Hi. Ob das jetzt die richtige Entscheidung war, möchte ich mal anzweifeln. Denn zum Einen hast du den Teich gerade erst sauber gemacht und setzt dann gleich Fische ein, und in deinem Fall *15* Koi. Das die recht schnell in den ersten 2-3 Jahren zu großen Fischen werden ist dir hoffentlich klar und das sie dann auch wie ein Großer enstprechend Dreck machen, solltest du auch wissen. Zum Anderen hätte ich echte Bedenken, ob diese Jungfische überhaupt den kommenden Winter überstehen. Hierzu kannst du die Überlebenschancen der Fische erhöhen, wenn du schon mal anfängst eine Winterabdeckung zu bauen, die dir den Teich recht frostfrei und temperaturstabil hält.

Dann solltest du zeitnah schon mal über die Teicherweiterung und einem neuen Filter nachdenken, denn das wird demnächst das nächste Problem, wenn die Kois wachsen.

Ansonsten bitte auch nichts falsch verstehen und ist auch nicht böse gemeint, nur haben sich einige Grundlagenbedürfnisse für die Koihaltung in den letzten Jahren entwickelt, die ein deutlich höheres Maß an Pflege- & Haltungsaufwand erfordern.

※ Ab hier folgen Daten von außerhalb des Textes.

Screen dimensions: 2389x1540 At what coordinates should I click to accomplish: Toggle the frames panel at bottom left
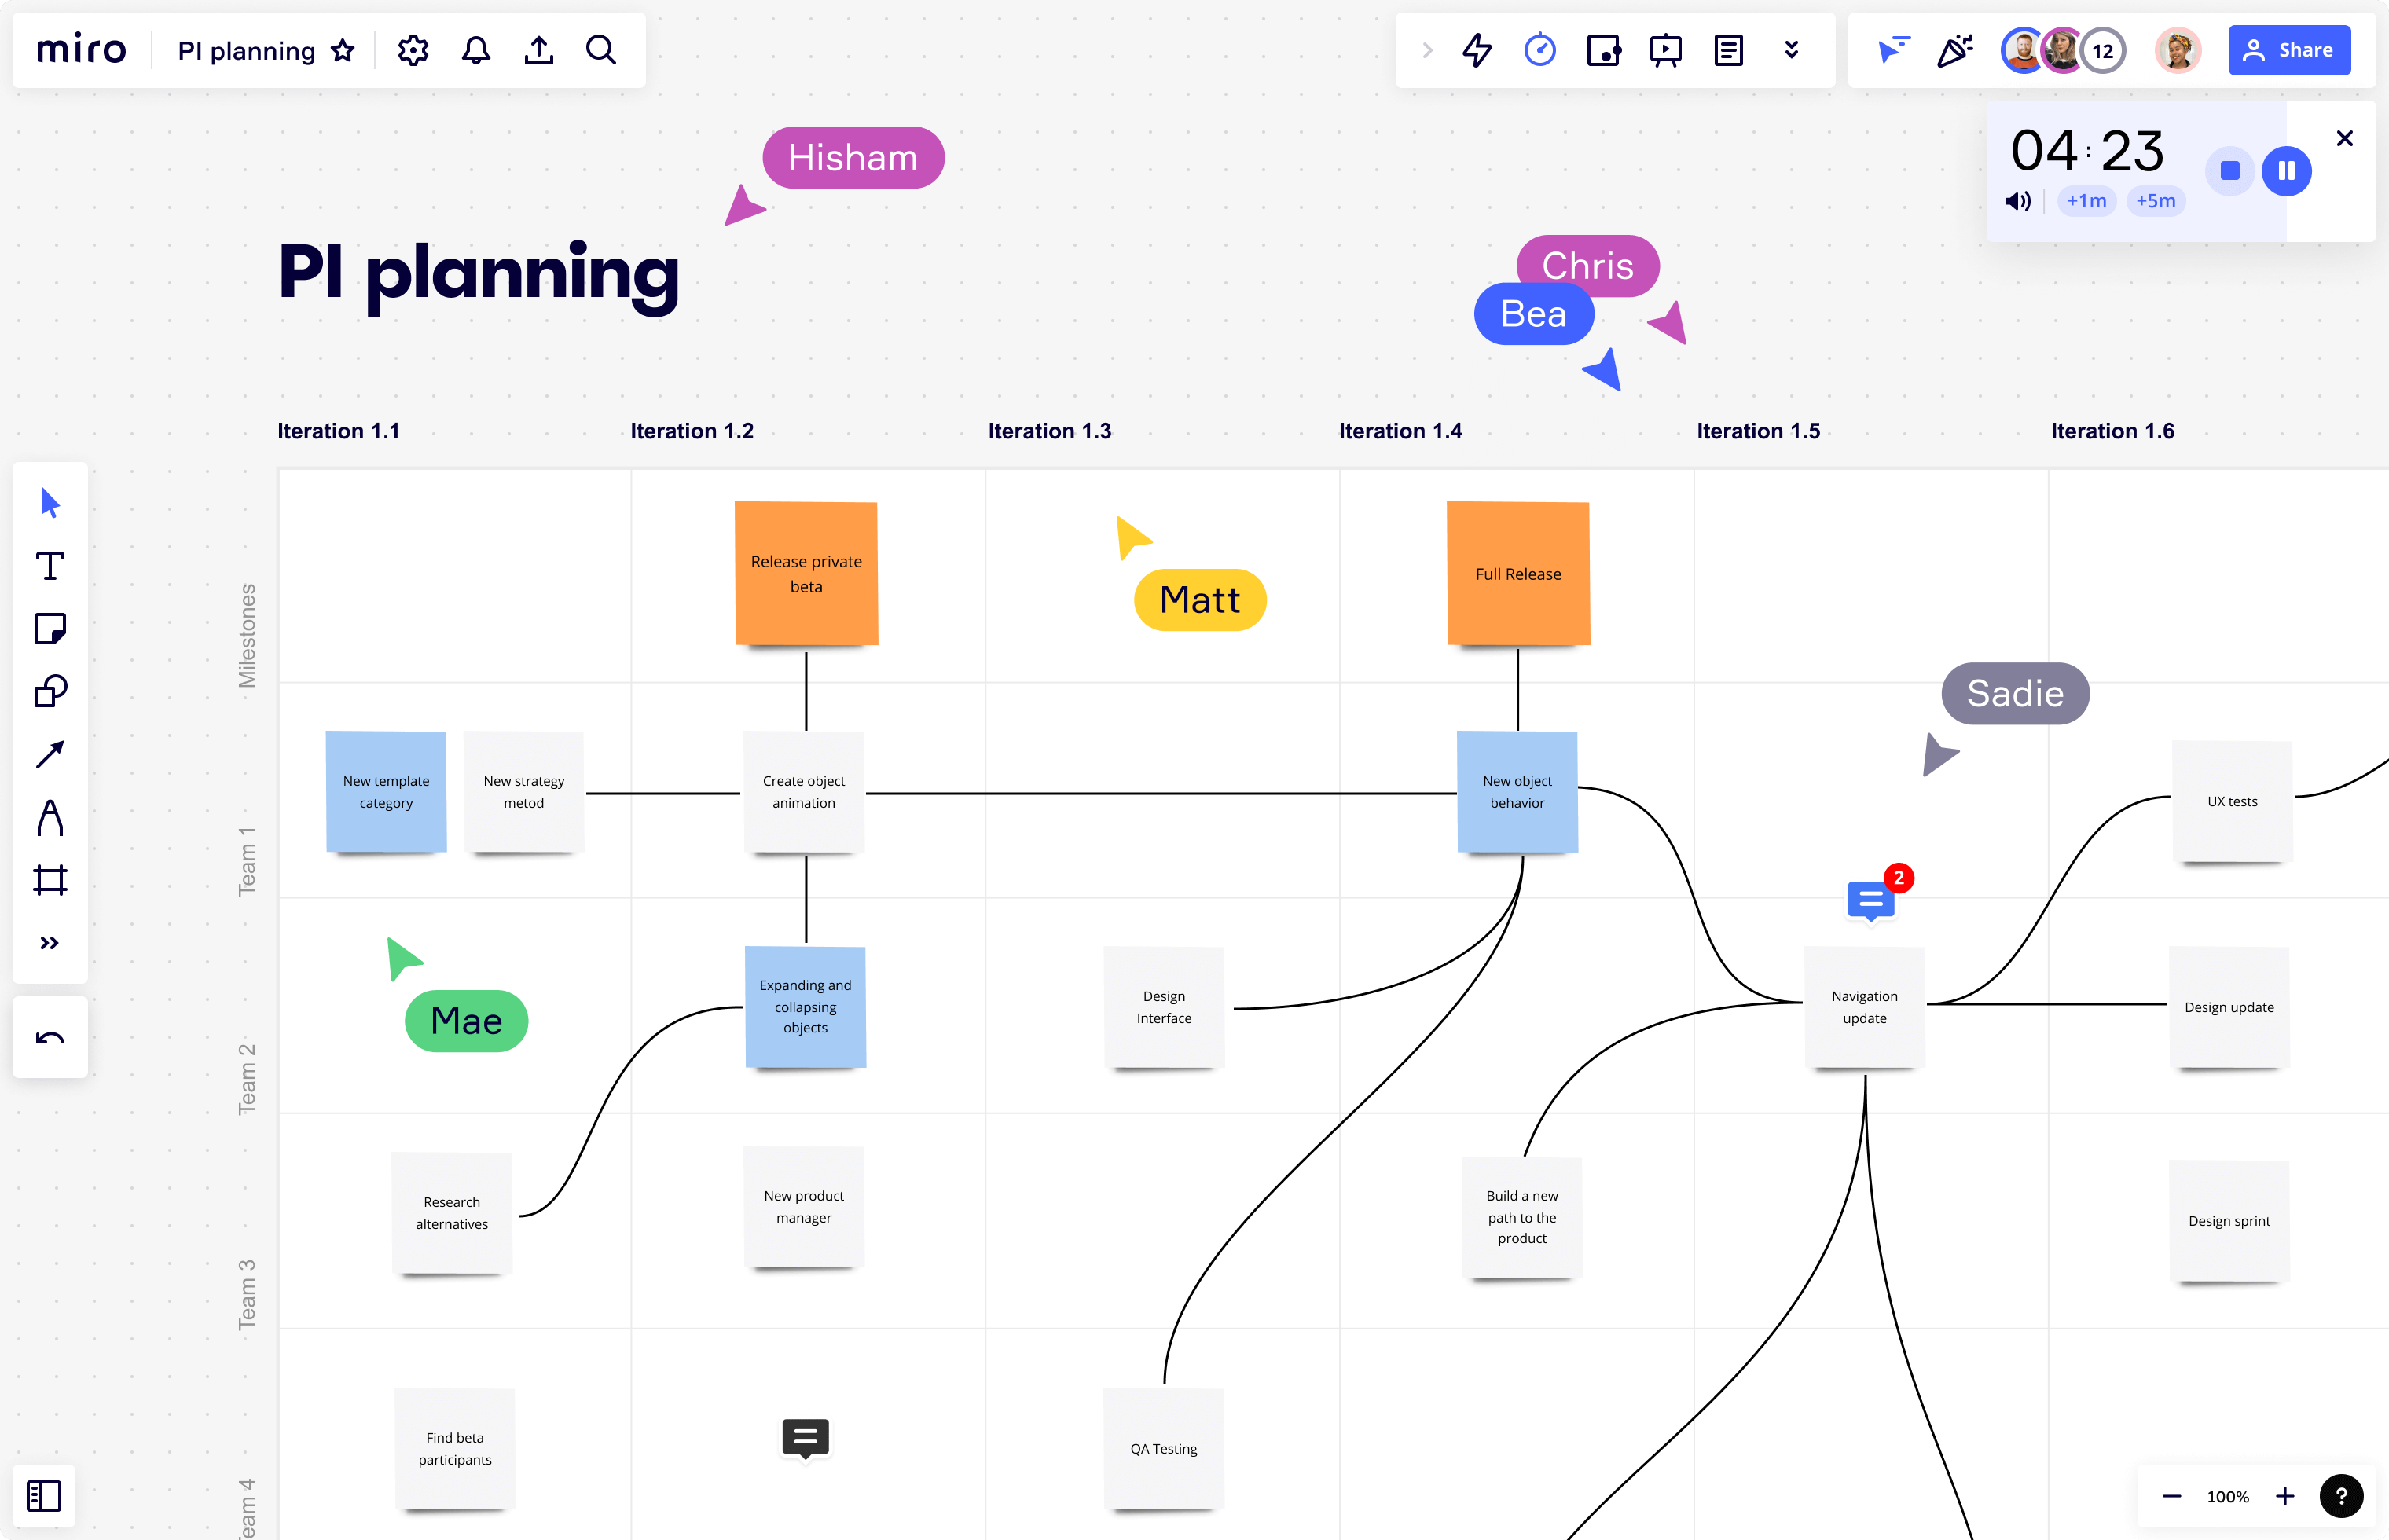(x=44, y=1496)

Auch die Teichgröße ist bei Dir in keinem Falle stimmig mit dem Besatz und dem zu erwartenden Wachstum.


----------



## Zermalmer (1. Aug. 2012)

*AW: Sanierung bei Schwiegereltern *



Zacky schrieb:


> Auch die Teichgröße ist bei Dir in keinem Falle stimmig mit dem Besatz und dem zu erwartenden Wachstum.


Er hat sich wohl von der 1000L "Regel" verleiten lassen und das angedachte Grundvolumen von 10.000L  vergessen bzw. nicht beachtet.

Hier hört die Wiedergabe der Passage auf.